4th Annual Engineering Platforms EPSCoR Initiative Conference

The 4th Annual Engineering Platforms for Cellular and Molecular Signaling EPSCoR Conference will be held July 3rd.

Shumaker Research Building, rm 139

University of Louisville

Oral Presentations in morning
Yummy buffet lunch
Cleanroom tour
 Poster presentations over desserts
Please come join us.

Monday, June 25, 2012

New Experiences

Hello all,

My name is Chris Williamson and I'm from Western KY, Union County to be exact. I accepted this fellowship position with little to no background information about the field of nanotechnology or micro-sensors. When I received the description of my lab, I was even more clueless as to what I would be researching during my tenure.
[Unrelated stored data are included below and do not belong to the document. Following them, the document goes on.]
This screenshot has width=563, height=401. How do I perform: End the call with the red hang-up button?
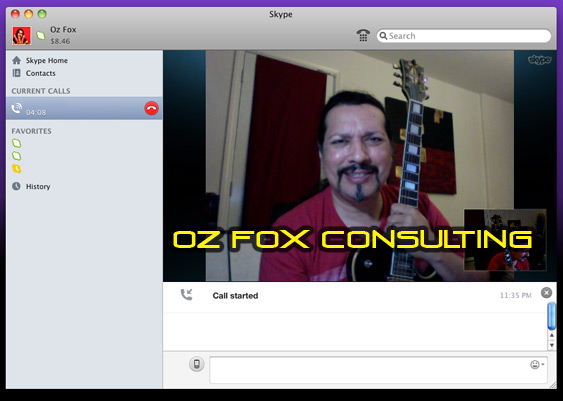(x=151, y=108)
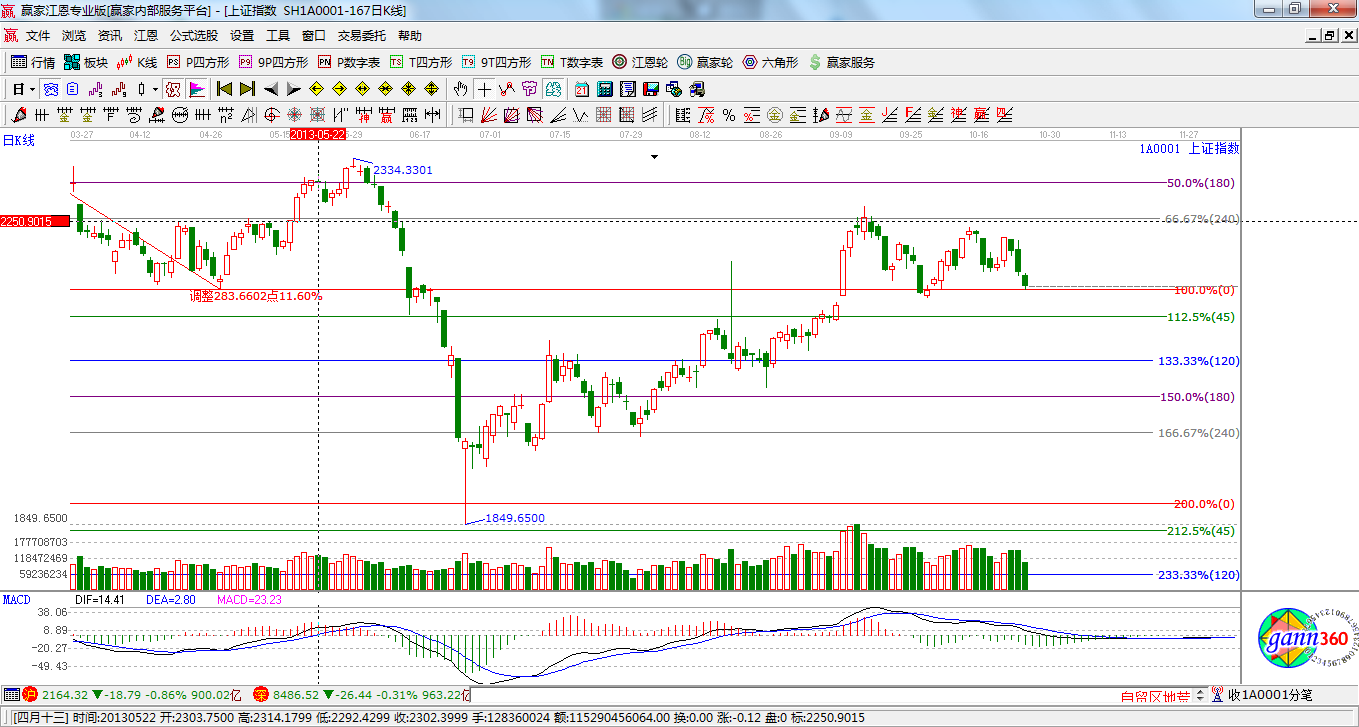
Task: Switch to the 行情 quotes view
Action: [x=33, y=62]
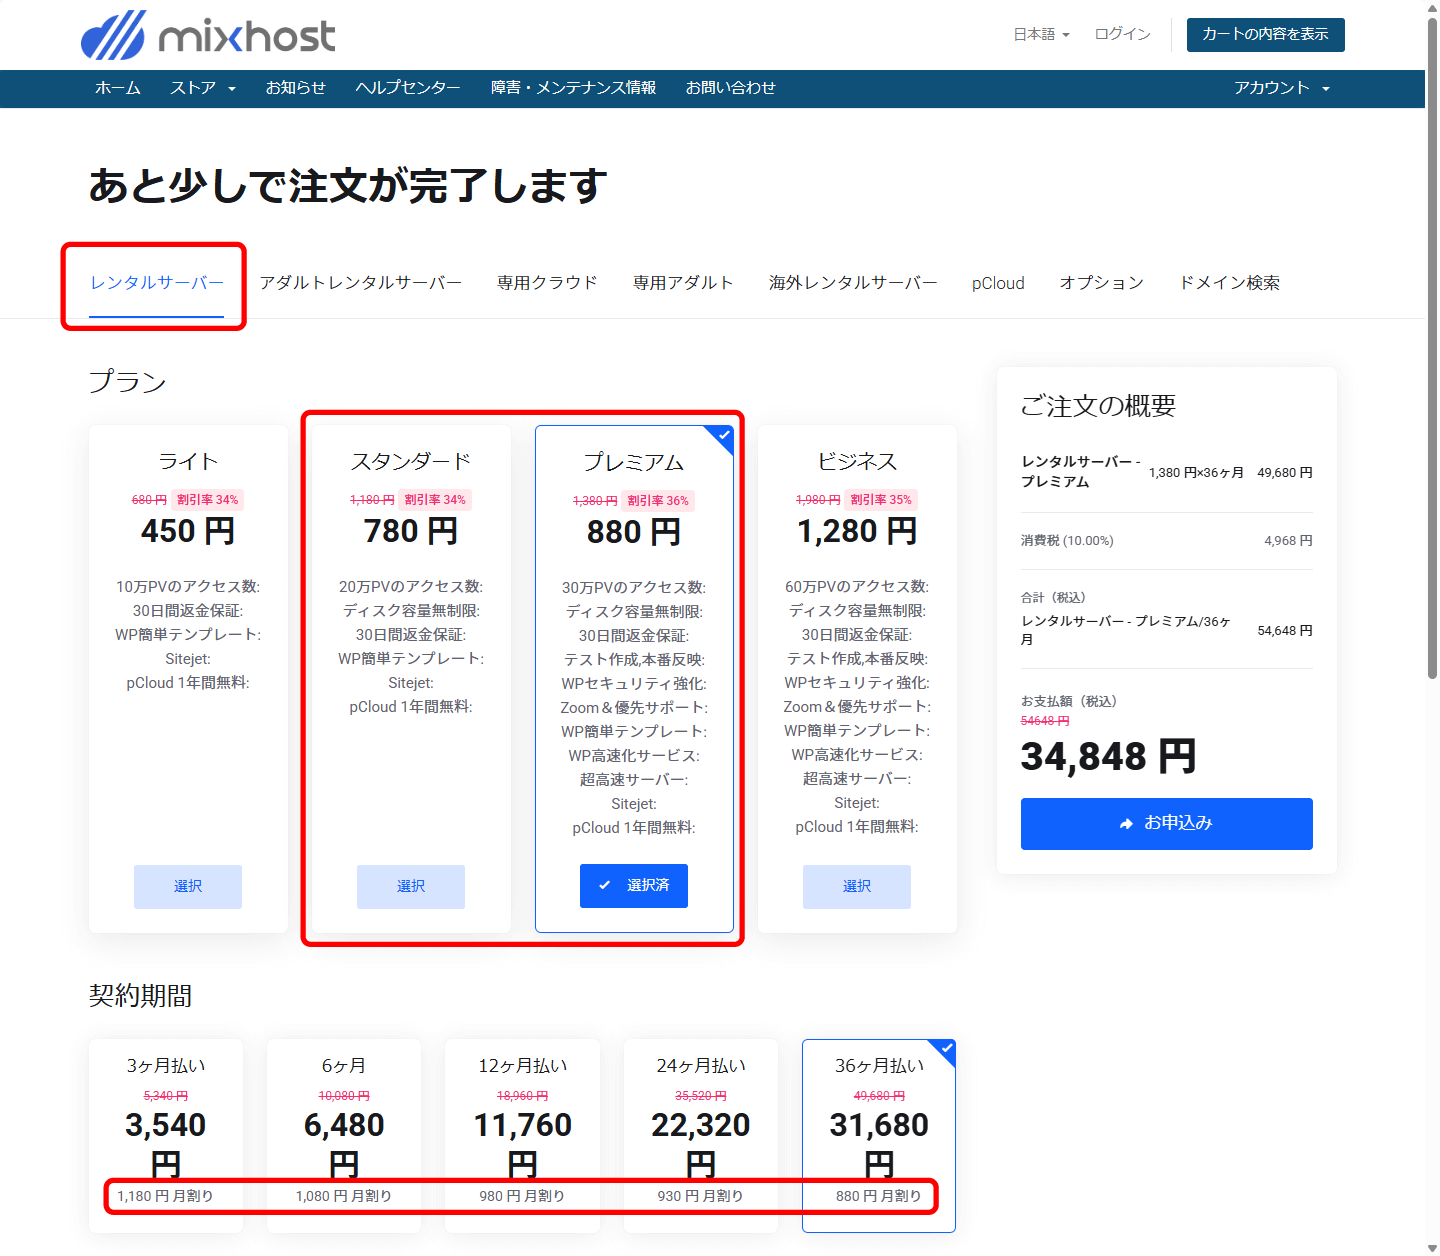Viewport: 1440px width, 1256px height.
Task: Expand the アカウント dropdown
Action: (x=1281, y=88)
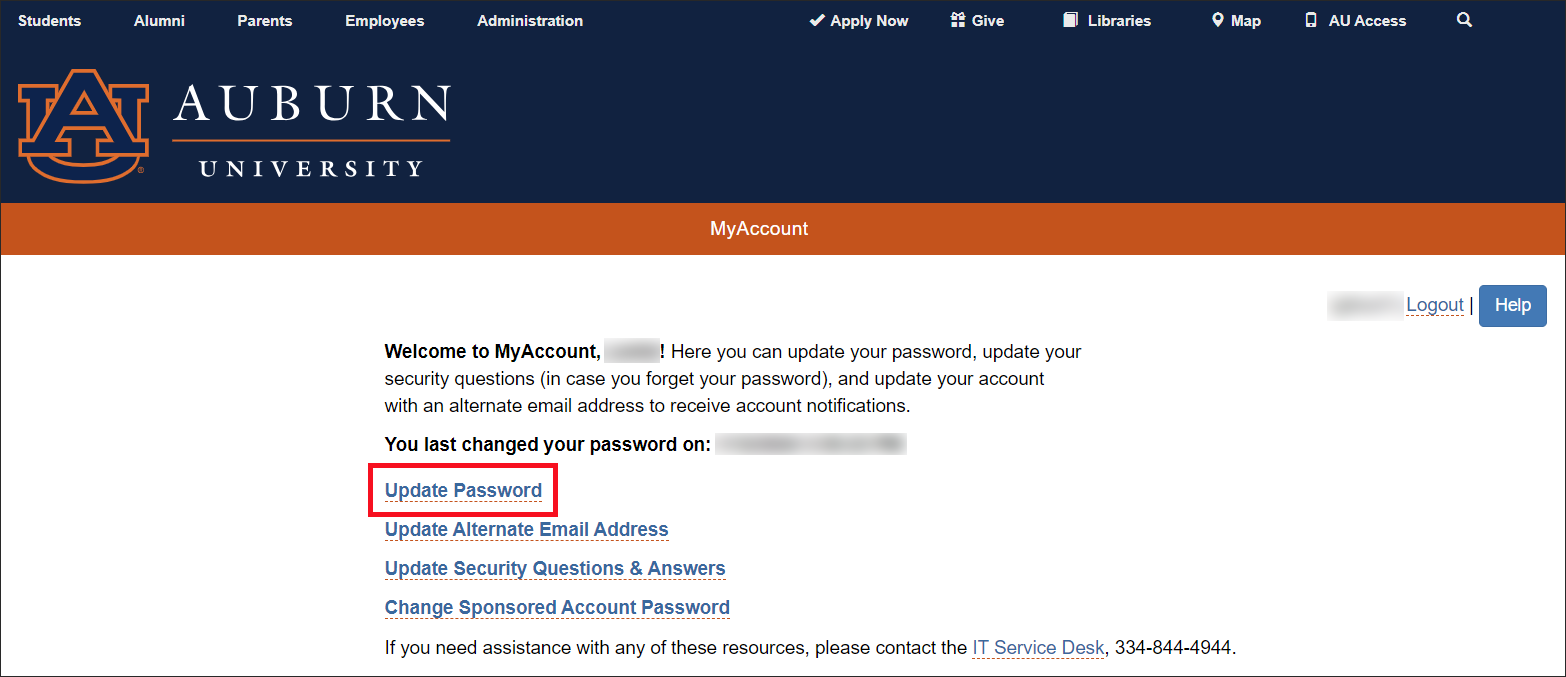The height and width of the screenshot is (677, 1566).
Task: Open the Employees section
Action: pos(384,20)
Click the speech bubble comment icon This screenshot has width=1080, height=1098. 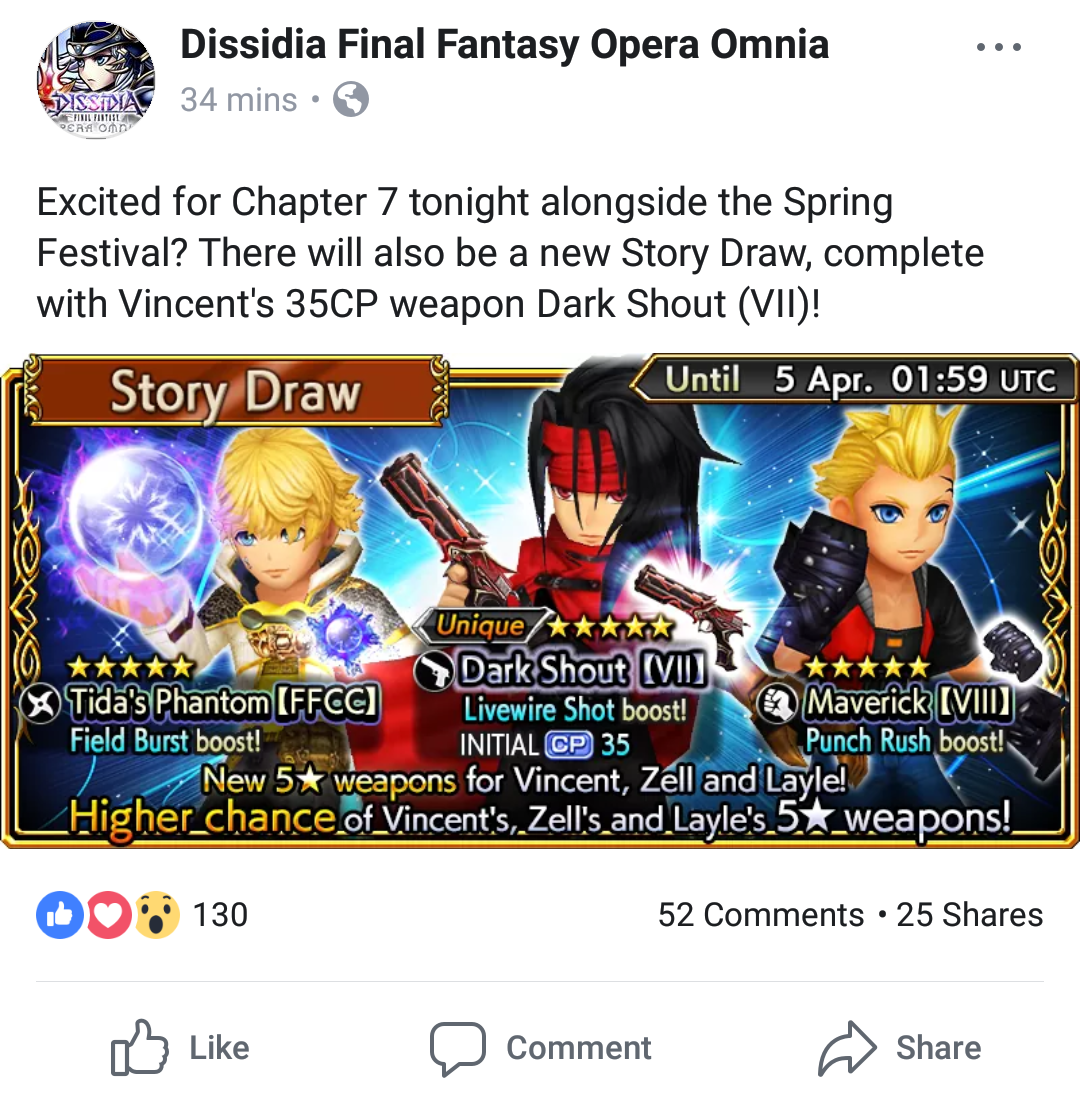[458, 1048]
We are now into the 3rd week, and I believe I have it figured out; however, I have been seemingly unable to truly describe what I'm doing to anyone other than my supervisor, or the other students with whom I have collaborated. My hope is that will change by the end of this week, preparing me for our presentations next week.

Essentially my goal for this one month period is to test the durability and reliability of simple circuit structures on a silicon gel or PDMS substrate. The idea, as I found reading various articles pertaining to micro-sensors, is to ultimately create a patch that will allow doctors to check vitals, physical therapists to track the progression of a muscle, or you to just keep up with your heart rate while exercising, by simply attaching a patch, full of these micro circuits, and that this patch will send all this information to whomever requires it, over a wireless. It sounds like a great plan and would help to revolutionize being sick, or injured, or just curious. It would allow us to live our lives, and not be cooped up in a hospital attached to 10 different machines, and countless tubes.

This week, I really hope to actually transcend the design phase and enter the building and testing phase of some of these. My thoughts are that the more bends and turns in the circuit, the more durable and reliable it will be, simply because it will have just a little more "give" than something that is straight. Here goes nothing!

Hope everyone is working diligently and successfully towards their end goal.

-- Chris

Thursday, May 24, 2012

HSTFP Alumni - need your help

Hi Everyone,
I hope your school semesters are winding down and you are looking forward to the summer.

We are currently in our 3rd year of the HSTFP program and looking forward to a new group of teachers to interact with.

In the meantime we are putting together a report of our efforts and would like to learn from you how you have used your experience from the HSTFP program in your classroom. Please include how many students you have interacted with on this topic and any demographics you are willing to share.

We are looking forward to hearing from you and please keep us up to date on what you may need from us to help you in the classroom.